I believe every place on earth has their own unique phrase “We have blank season, blank season and blank season.” Clearly it’s a pretty sardonic way of describing your environment but on the Gunflint Trail “We have Winter, mud season, and bug season”. For good reason this can be a huge component to any BWCA camping trip and we get phone calls about the bugs regularly asking about current conditions and how best to address their presence. I am going to do my best to answer both knowing that current conditions is always in flux and that if you’re in the woods in the summer there will be bugs of some kind. Mandatory Disclaimer: Everybody is affected by bugs differently and the way I prepare for and describe them is my own based on personal experience.

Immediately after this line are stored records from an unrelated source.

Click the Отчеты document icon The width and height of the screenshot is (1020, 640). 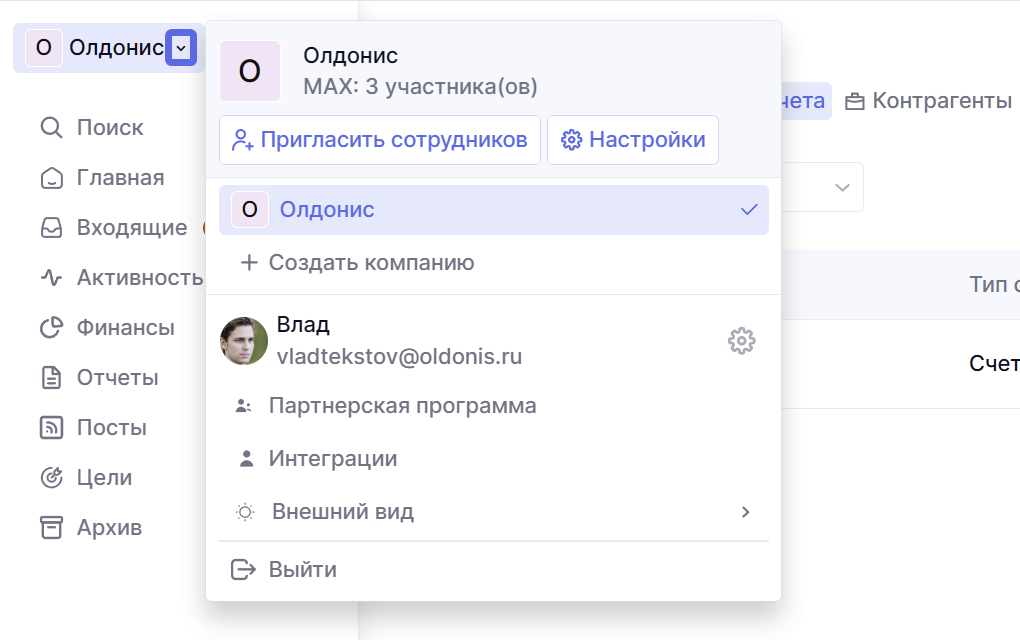click(x=51, y=378)
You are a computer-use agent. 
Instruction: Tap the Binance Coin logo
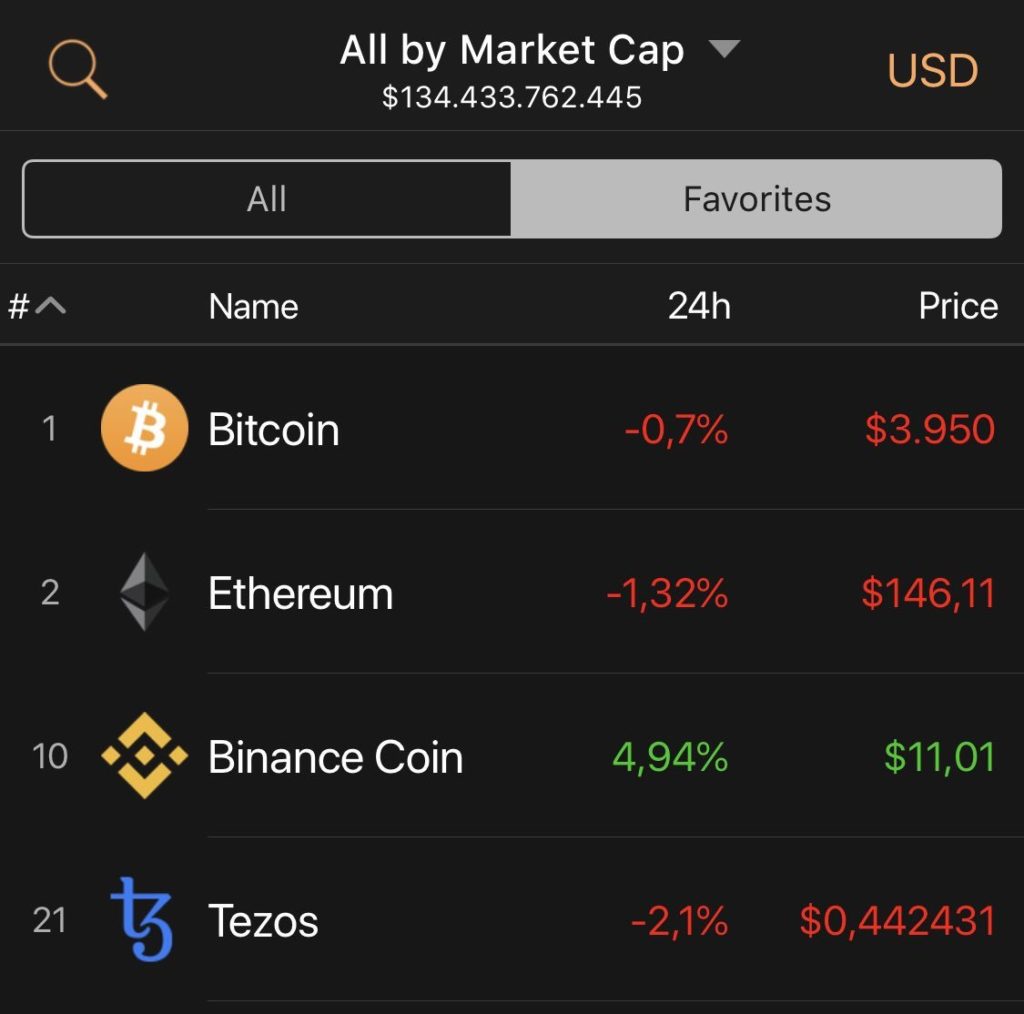pos(144,756)
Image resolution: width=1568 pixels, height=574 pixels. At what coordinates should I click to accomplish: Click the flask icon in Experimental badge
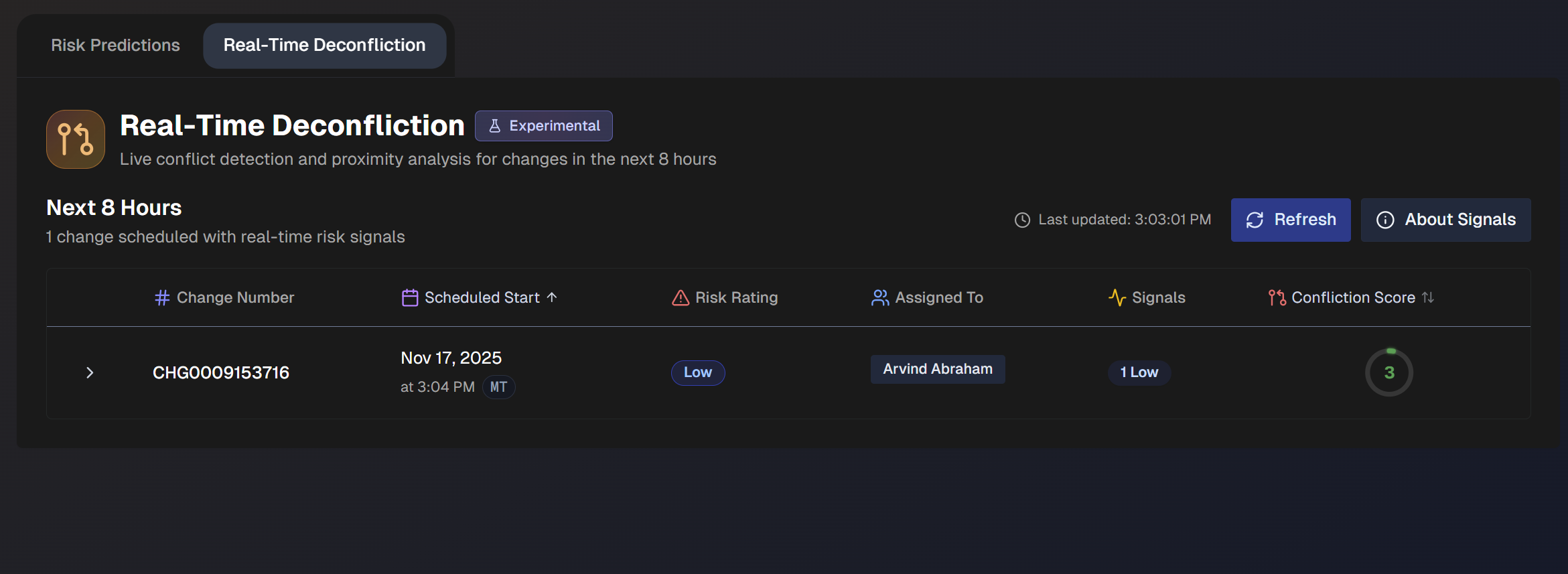point(495,126)
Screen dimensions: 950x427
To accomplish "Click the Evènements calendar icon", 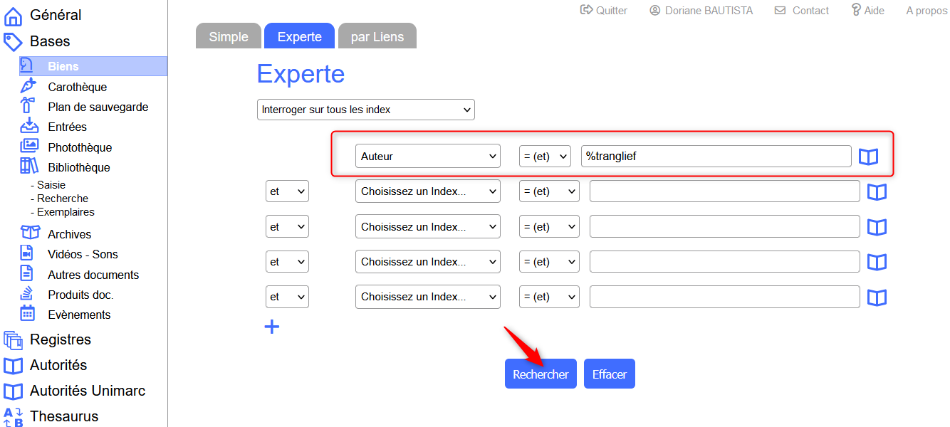I will (x=28, y=314).
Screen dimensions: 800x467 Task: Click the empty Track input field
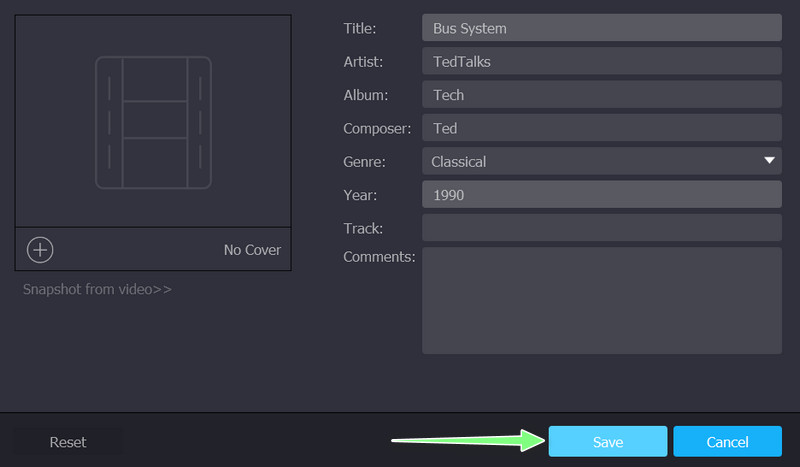(601, 228)
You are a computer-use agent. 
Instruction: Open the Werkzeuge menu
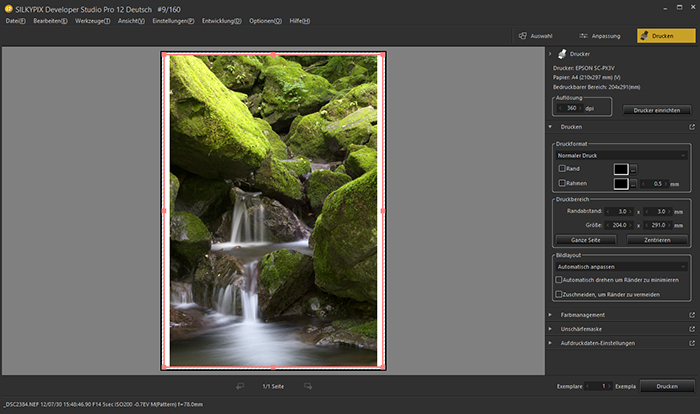[x=92, y=20]

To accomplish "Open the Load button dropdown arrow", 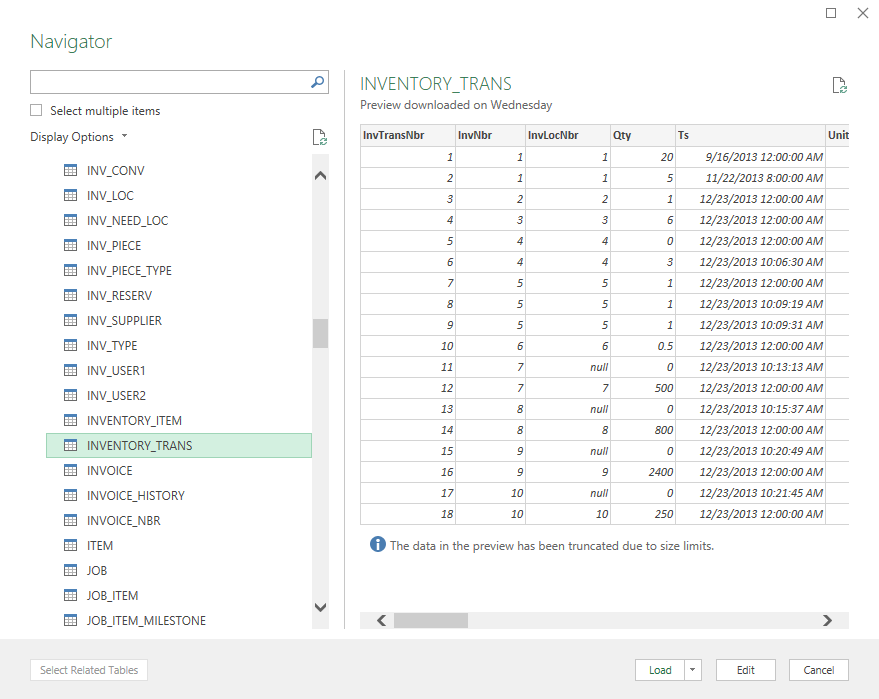I will tap(694, 670).

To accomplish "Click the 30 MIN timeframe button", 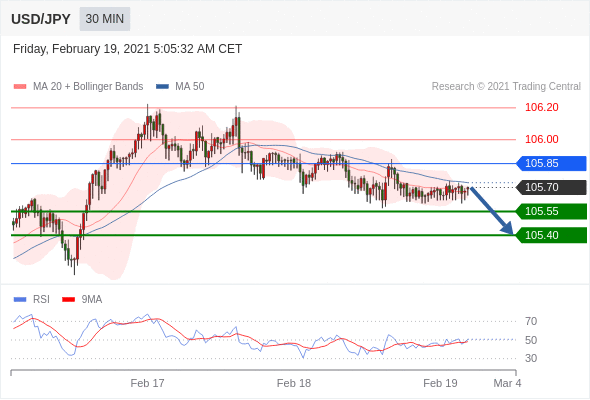I will tap(105, 19).
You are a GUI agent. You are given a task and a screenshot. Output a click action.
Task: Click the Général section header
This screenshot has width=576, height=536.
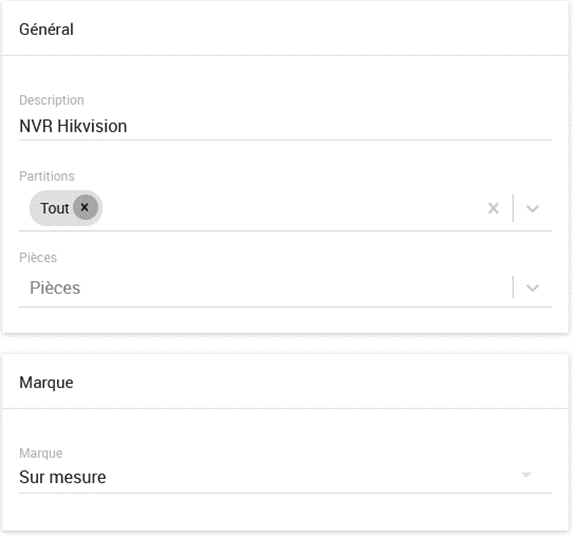point(46,29)
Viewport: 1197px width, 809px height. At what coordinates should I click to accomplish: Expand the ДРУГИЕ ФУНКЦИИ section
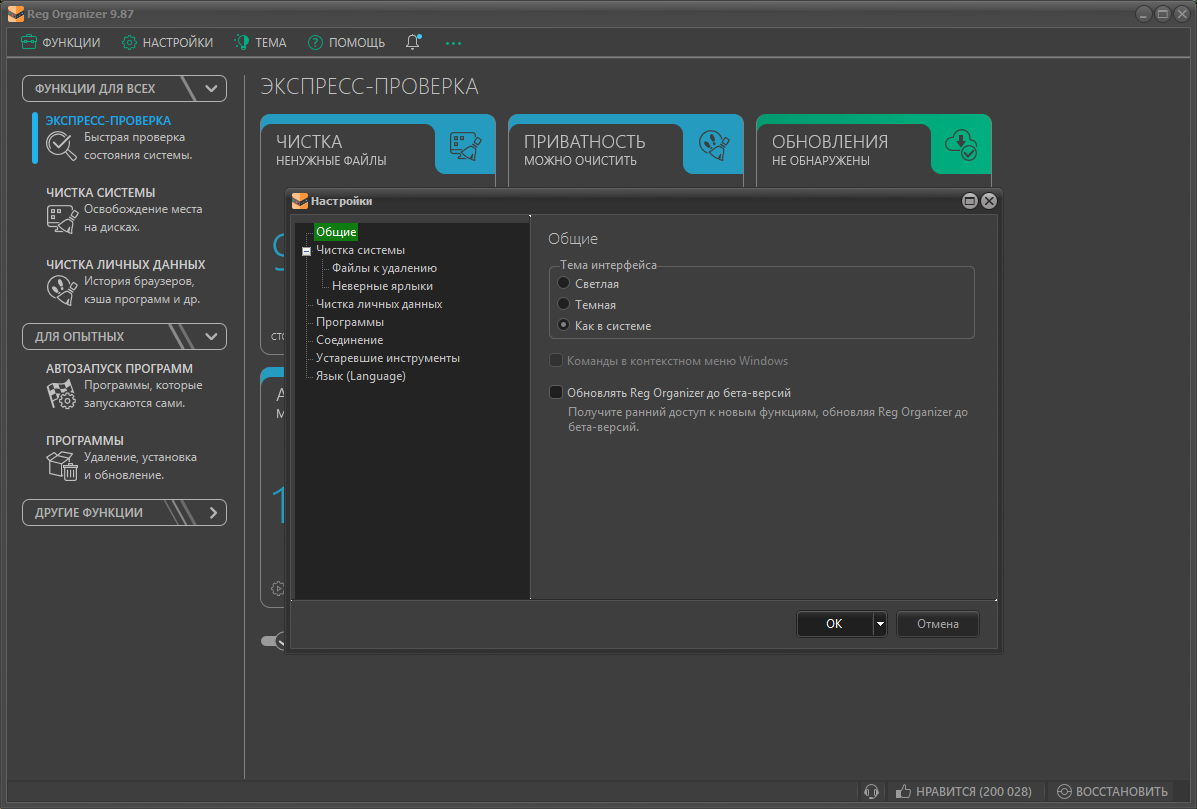[212, 512]
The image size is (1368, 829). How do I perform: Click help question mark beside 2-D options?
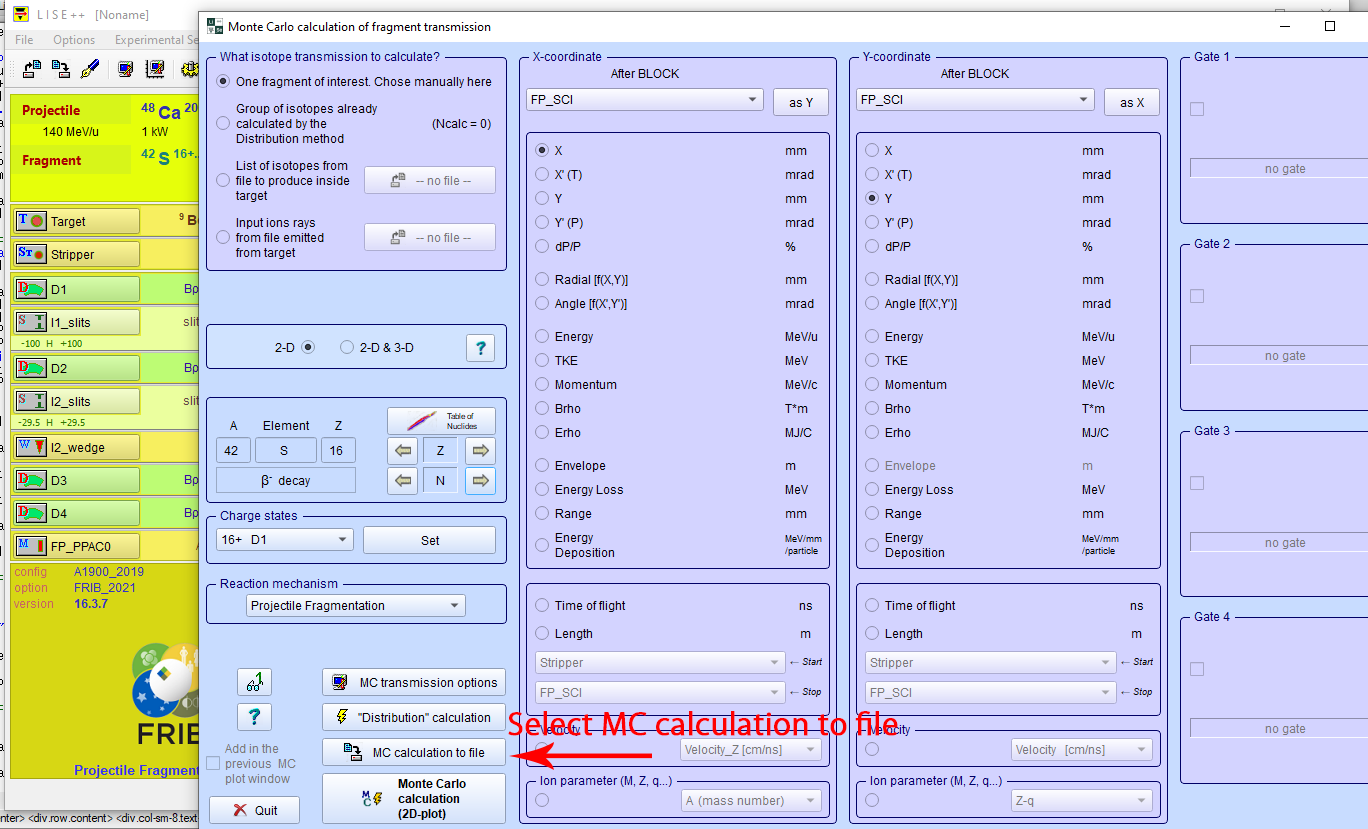480,348
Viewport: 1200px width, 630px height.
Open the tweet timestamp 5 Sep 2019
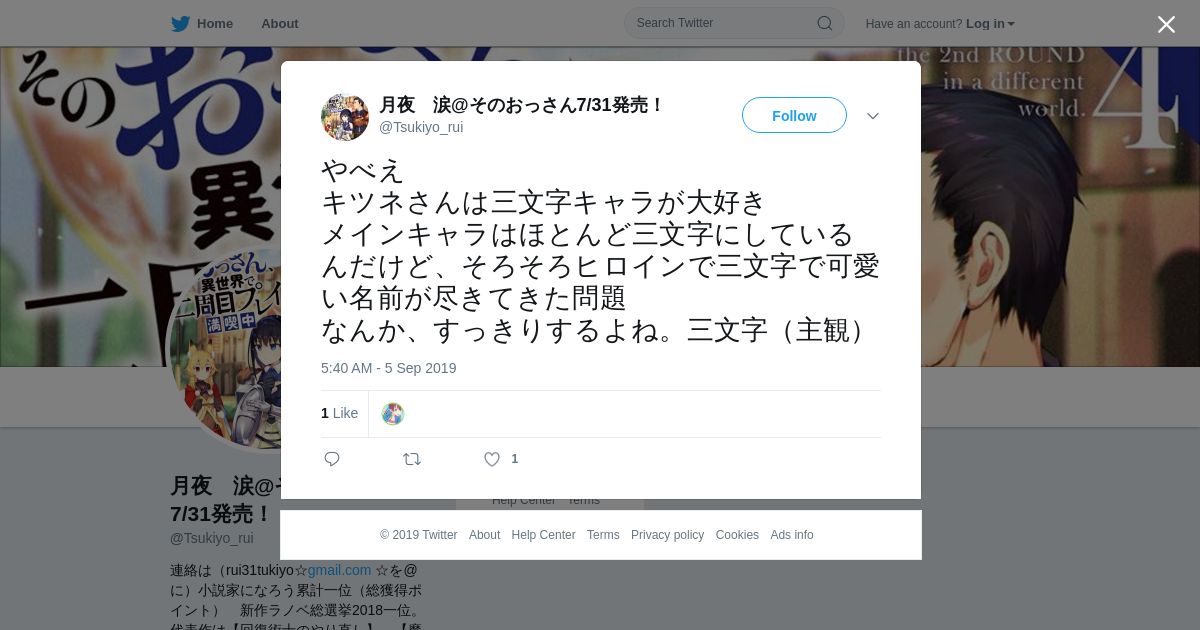point(388,368)
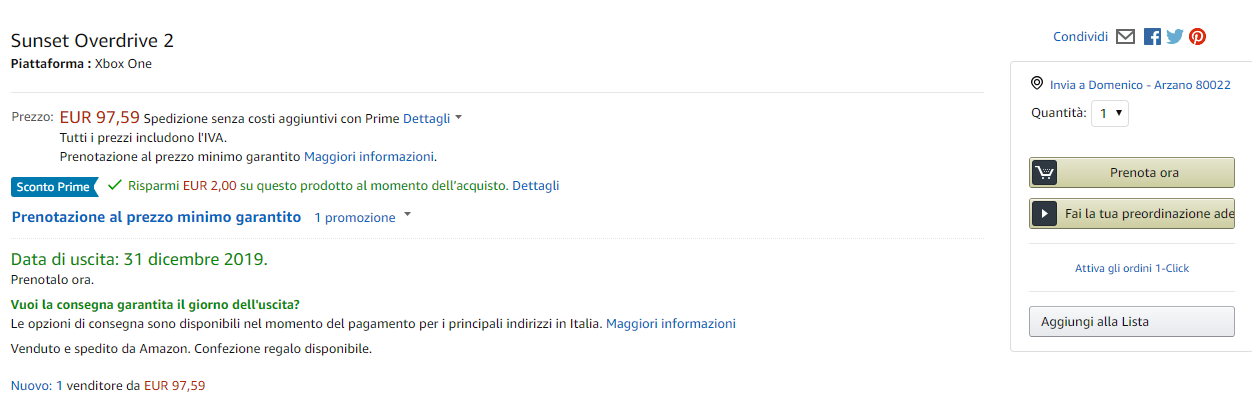Open Maggiori informazioni about delivery options
Screen dimensions: 1252x395
click(x=671, y=323)
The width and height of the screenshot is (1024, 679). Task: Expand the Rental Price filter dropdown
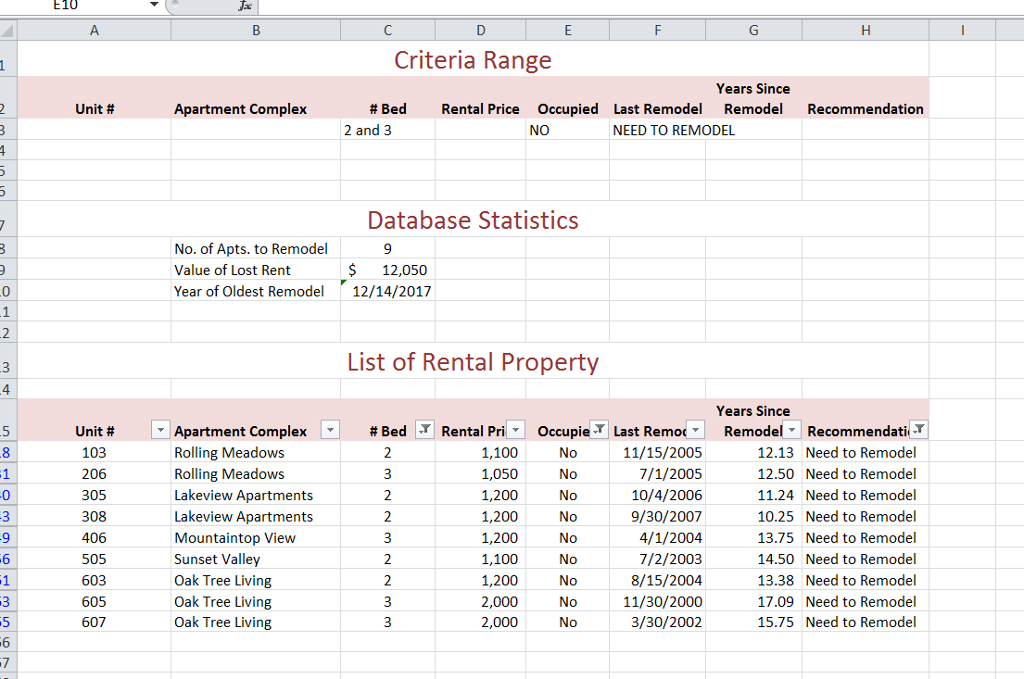click(515, 431)
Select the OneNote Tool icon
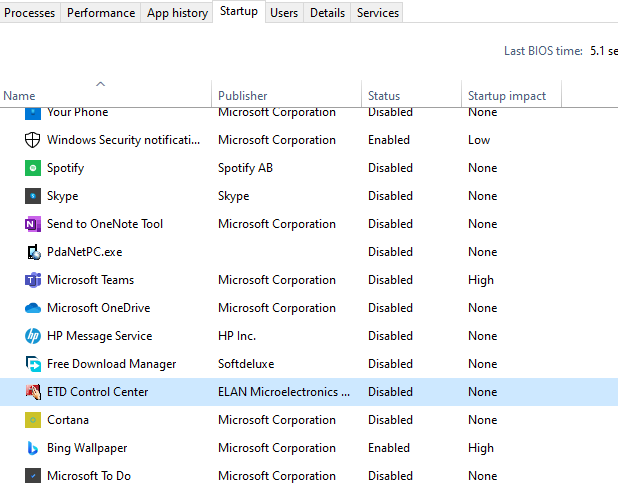Viewport: 618px width, 483px height. [x=33, y=224]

Let us start out with the fact that if you want to guarantee yourself a truly bug-free Boundary Waters experience you need to visit in January. Seriously though November through April is the only stretch I can confidently tell somebody they will not find bugs in the wilderness although most years I would include May as well. With that in mind everything else I have to say about bugs is what typically happens, with great variations in temperatures and moisture playing a huge role into how buggy your trip will be.
Most years will have people padding in bug free conditions until around Memorial Day when we get a first hatch of mosquitoes. I am by no means an entomologist but for whatever reason this first hatch seems like a trial run of prototype bugs; they are twice as large as typical mosquitoes, fly very slow, and don’t even bite. This annual siege of proboscis-less robo-skeeters is followed by roughly a week of bug free skies. This week always lulls us into a fantasy world and it typically ends around the time somebody notes that “Maybe the bugs won’t be so bad this year.” This asinine statement is followed by clouds of black flies that attack every orifice on your head and attempt the construction of sprawling subdivisions along every hairline not covered. These hoards make us long for our vegetarian mosquito friends from a couple of weeks ago, right up until their viciously carnivorous smaller brethren join the outbreak.
This pincer maneuver by both black fly and mosquito typically occurs in the middle of June and lasts for a week or so until the final member of the insect triumvirate makes their final hellish appearance. Personally I think I am affected by them more than most people but when the no-see-ums (midges, sand flies, or Ceratopogonidae as it were) make their ungodly presence known I have no problem spending my free time on the screen porch. Dealing with mosquitoes is no big deal, they are honestly more of an auditory nuisance, with their tiniest of wings making the highest of pitch whine around your ears, their slow speeds and very noticeable bite making for easy and satisfying slapping. Black flies have numbers on their side and the fact that they are constantly on a kamikaze mission for your mouth, eyes and ear holes is much more bothersome than their bite, though not painful it will itch for a day or so especially if its on a meaty part of your body. If the ant is the champion of lifting 100 times its weight the no-see-um is the champion of bringing pain 100 times its size. All of a sudden it will feel like somebody is extinguishing a tiny cigarette on your hand and you’ll look down and see nothing, but upon closer inspection a pin head size black dot is sitting right where the pain is coming from; seriously this thing is microscopic. After unsatisfyingly smearing the useless thing from your hand a violently itchy bump will rise from the ashes like some dystopian phoenix and continue to remind you of its death for 20-30 minutes. When the triumvirate is all in force it’s downright lousy to be in the woods, but fortunately they do not join forces for very long or very often. By early July they are all manageable and come out only around sunrise and sunset and by the end of the month they really only come out after the rain. Into August the presence of all three at the same time is very rare and the no-see-ums and black flies are pretty much done for the year. Mosquitoes can still be quite bothersome in August and September anytime after it rains followed by some sun, but fortunately those two months are drier than most and the cool nights in September will reduce their numbers until we get a couple of hard frosts.
At this point you’re probably asking yourself “Why the hell would anybody want to subject themselves to the hoards of bugs in the Northwoods?” The answer to that questions is honestly they’re not as bad as I made it sound. Throughout the day and on the water you will likely experience very few bugs at all, most of your concern will be on portages and at campsites, especially in the morning and evening. Even when they are bad there are things you can do to help the situation.
Loose fitting long sleeve pants and shirts is the best method to keep the vast majority of the bugs away and after covering up like that a little bit of DEET on the top of your hat will go a long way. The black flies are not as deterred by bug spray and a lot of people like to use head nets, but I personally find a head net more bothersome than the bugs themselves and will stoke up a nice smoky fire if they become an issue. The one thing I see and smell people doing that is not helping their cause is showering and applying fragrant deodorants and perfumes the morning of their trip into the BWCA. During the days leading up to your trip a decrease in the number of showers and an increase in the intake of garlic would be your best way to prepare, but I know that won’t fly with most people.
These are just my thoughts on the matter and even when the bugs are at their worst they still don’t out weigh all of the amazing things that come with exploring and spending the night in Boundary Waters Canoe Area Wilderness.